Now an advisory health committee has panned the notion officially. The Food and Fitness Policy Council has concluded that restricting large-size sugary drinks and sodas is “not appropriate for Cambridge at this time,” Claude-Alix Jacob, Chief Public Health Officer, reported to a Cambridge Health Alliance committee Monday.

The fitness council didn’t say why it wasn’t appropriate, but Jacob mentioned “legal quagmires” that snared New York when its Board of Health proposed a similar measure with the backing of then mayor Michael Bloomberg. A judge barred the city from enforcing the rule, and the city is appealing.

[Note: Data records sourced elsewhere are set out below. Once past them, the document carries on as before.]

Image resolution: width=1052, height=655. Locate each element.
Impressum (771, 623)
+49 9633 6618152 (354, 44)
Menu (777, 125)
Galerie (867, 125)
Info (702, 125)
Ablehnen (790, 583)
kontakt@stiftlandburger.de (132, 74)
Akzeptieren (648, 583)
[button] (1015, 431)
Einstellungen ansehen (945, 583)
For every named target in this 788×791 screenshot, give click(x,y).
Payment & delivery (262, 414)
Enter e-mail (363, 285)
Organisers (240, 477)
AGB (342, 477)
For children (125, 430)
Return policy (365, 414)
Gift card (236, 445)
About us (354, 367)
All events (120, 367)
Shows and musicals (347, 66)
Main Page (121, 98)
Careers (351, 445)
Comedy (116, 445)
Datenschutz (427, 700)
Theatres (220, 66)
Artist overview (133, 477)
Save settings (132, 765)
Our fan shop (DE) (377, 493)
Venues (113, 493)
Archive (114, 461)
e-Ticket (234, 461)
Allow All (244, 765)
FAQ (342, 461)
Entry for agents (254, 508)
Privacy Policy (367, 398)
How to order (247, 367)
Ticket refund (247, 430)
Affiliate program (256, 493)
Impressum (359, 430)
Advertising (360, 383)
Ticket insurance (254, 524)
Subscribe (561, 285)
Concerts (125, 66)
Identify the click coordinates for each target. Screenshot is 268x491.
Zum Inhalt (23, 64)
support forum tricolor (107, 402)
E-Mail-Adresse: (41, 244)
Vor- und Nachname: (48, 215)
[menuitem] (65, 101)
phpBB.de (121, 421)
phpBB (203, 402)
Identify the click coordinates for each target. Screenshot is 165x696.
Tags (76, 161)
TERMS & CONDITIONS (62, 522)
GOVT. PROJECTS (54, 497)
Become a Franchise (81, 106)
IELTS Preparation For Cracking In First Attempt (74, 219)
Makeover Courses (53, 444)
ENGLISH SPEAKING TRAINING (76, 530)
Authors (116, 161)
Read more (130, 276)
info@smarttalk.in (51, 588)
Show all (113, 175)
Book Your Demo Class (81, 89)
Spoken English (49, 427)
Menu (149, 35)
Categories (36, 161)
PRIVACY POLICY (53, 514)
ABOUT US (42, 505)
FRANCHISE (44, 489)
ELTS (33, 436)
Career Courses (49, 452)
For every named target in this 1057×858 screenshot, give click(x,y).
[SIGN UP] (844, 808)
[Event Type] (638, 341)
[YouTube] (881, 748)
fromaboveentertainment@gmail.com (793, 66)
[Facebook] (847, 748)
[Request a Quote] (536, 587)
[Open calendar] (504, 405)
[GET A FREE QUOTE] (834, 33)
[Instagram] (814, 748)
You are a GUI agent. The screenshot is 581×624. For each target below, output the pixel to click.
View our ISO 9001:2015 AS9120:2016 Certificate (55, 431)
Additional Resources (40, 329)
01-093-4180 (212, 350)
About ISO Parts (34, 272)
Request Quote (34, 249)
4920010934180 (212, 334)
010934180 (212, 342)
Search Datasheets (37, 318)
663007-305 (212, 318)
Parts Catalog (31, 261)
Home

Cambridge does have “municipal policy around healthier options,” Jacob said. The advisory council, which gives advice to the city manager, recommended that the city develop healthy food policies such as vending machine standards and that the advisory group talk to the restaurant industry about “promoting healthy beverage choices and tap water.”

The panel also favored pushing for action on super-sized sugary drinks at the state or federal level, including regulation and taxes.

Doubt rules will help

Health experts, including Harvard public health professor Walter Willett, a Cambridge resident and a major proponent of a Cambridge regulation, have said big, over-sweetened sodas and drinks are a major cause of the growing prevalence of obesity and diabetes. Others have questioned whether regulating drink size will reduce consumption, though.

After Davis proposed a study of a size limit in June 2012, the measure went to the advisory group. Six months later the City Council’s Community Health Committee held a hearing on the proposal.  The restaurant industry signaled opposition, Willett testified in favor and the nutrition coordinator for the city’s public health department expressed doubts about the effectiveness of size limits.

It was at that hearing that then committee chairwoman Marjorie Decker and councillor Minka vanBeuzekom called for adopting a regulation. Decker is now a state representative and vanBeuzekom was not reelected.

Jacob said the Food and Fitness Policy Council recommendations are in City Manager Richard C. Rossi’s office. It will be up to Rossi when to send the report to city councillors.